9. 49ers-Broncos -- Yep, another Super Bowl rematch, albeit a forgettable one from the 1989 season, when San Francisco humiliated Denver 55-10 in New Orleans in the largest blowout in the game's 45-year history. But the storyline of the two discounted and disregarded starting quarterbacks -- Alex Smith and Tebow -- would breathe fresh new life into this Super pairing.

10. Saints-Texans -- The first Gulf Coast region Super Bowl matchup would pit offenses designed by a pair of former quarterbacks -- and not the superstar variety -- in Houston's Gary Kubiak and New Orleans' Payton. The game's accomplished defensive coordinators Wade Phillips and Gregg Williams would have their moment in the spotlight as well, matching wits and blitz packages.

11. Giants-Ravens -- There would be a certain clean sense of symmetry if the Ravens went for their second Super Bowl win in franchise history against the same team they demolished to earn their first ring, 11 years ago in Tampa.
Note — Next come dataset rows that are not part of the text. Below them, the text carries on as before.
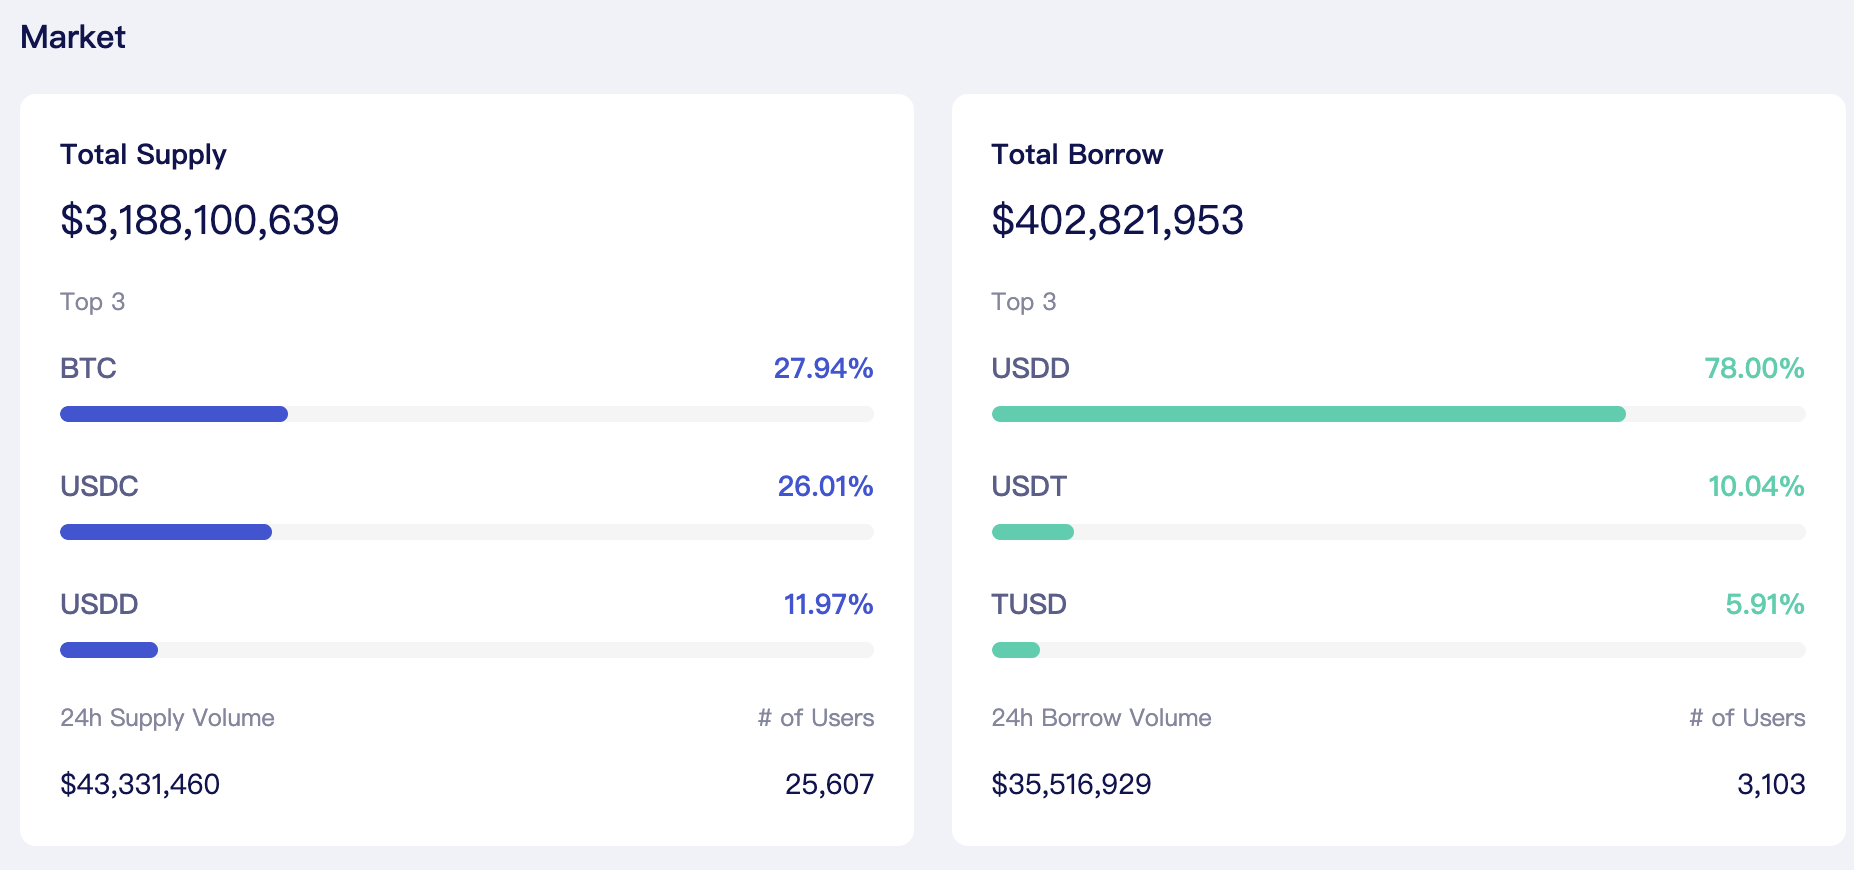The width and height of the screenshot is (1854, 870).
Task: Click the supply users count 25,607
Action: point(830,784)
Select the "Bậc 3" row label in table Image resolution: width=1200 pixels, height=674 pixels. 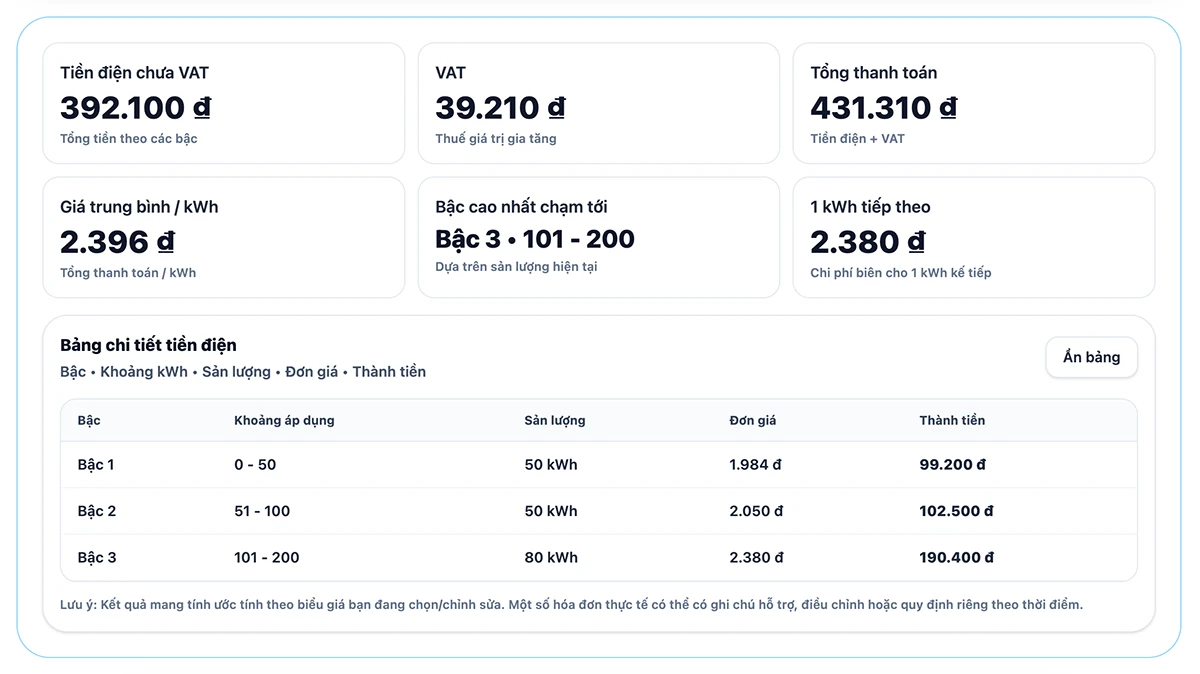97,557
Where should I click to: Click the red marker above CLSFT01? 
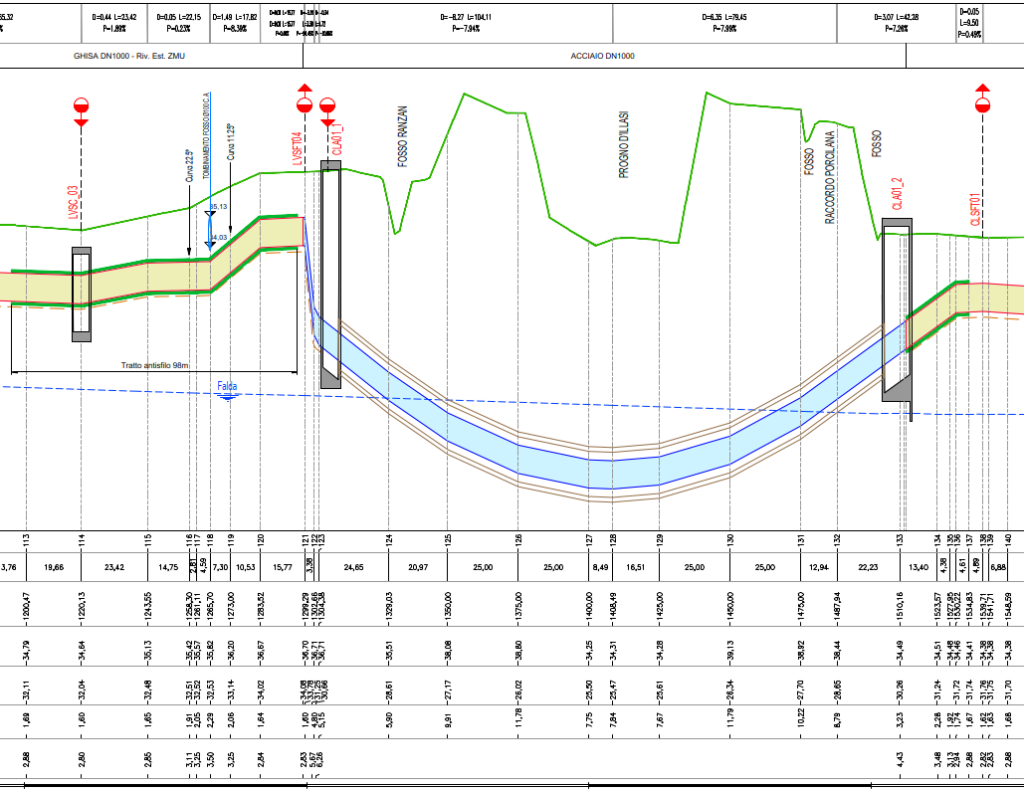(983, 104)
Ray Lewis is still around for Baltimore, but Trent Dilfer, Kerry Collins, Brian Billick and Fassel are long gone by now.

12. Saints-Broncos -- The two head coaches know each other well. Not only did Payton and Denver's John Fox do regular battle against one another for years in the NFC South (when Fox was in Carolina), but also the two were coordinators on Fassel's staff when the Giants went to the Super Bowl against Baltimore in the 2000 season. We could also do a lot worse than a quarterback matchup of Brees vs. Tebow.

13. 49ers-Texans -- Raise your hand if you foresaw a Super Bowl quarterback matchup of Alex Smith and T.J. Yates in the preseason? Anyone? And did you know that Texans head coach Gary Kubiak was quarterbacks coach for San Francisco and Steve Young in the 49ers' most recent Super Bowl season of 1994? It's true. I looked it up.

14. Texans-Packers -- I would think the young linebackers would take center stage if it's Houston and Green Bay meeting in Super Bowl XLVI. Could you really tell all that hair apart when the Packers' Clay Matthews and the Texans' Brooks Reed are side by side? And then there's the history that Matthews and Houston's Brian Cushing share, with both of them being former USC Trojans who were drafted in 2009's first round.

15. Broncos-Giants -- We've already noted that Denver head coach Fox was once New York's defensive coordinator on a Super Bowl team, but on top of that, it's the 25th anniversary of the Giants' first Super Bowl victory -- a 39-20 conquest of the Elway-led Broncos in Pasadena's Rose Bowl. Denver gets its revenge?

16. Giants-Texans -- I've inspected this potential Super Bowl matchup from every possible angle and applied the full six degrees of Kevin Bacon treatment to it, and I can't find anything significant that connects these franchises. One had the league's second-best running game this season (Houston) and one had the 32nd-best (the Giants), but other than that, nada. Giants OC Kevin Gilbride did serve in the same role in Houston once upon a time, but it was the Oilers, so that doesn't really count. But, hey, it's the Super Bowl, so we'll watch. What else we gonna do on the first Sunday in February?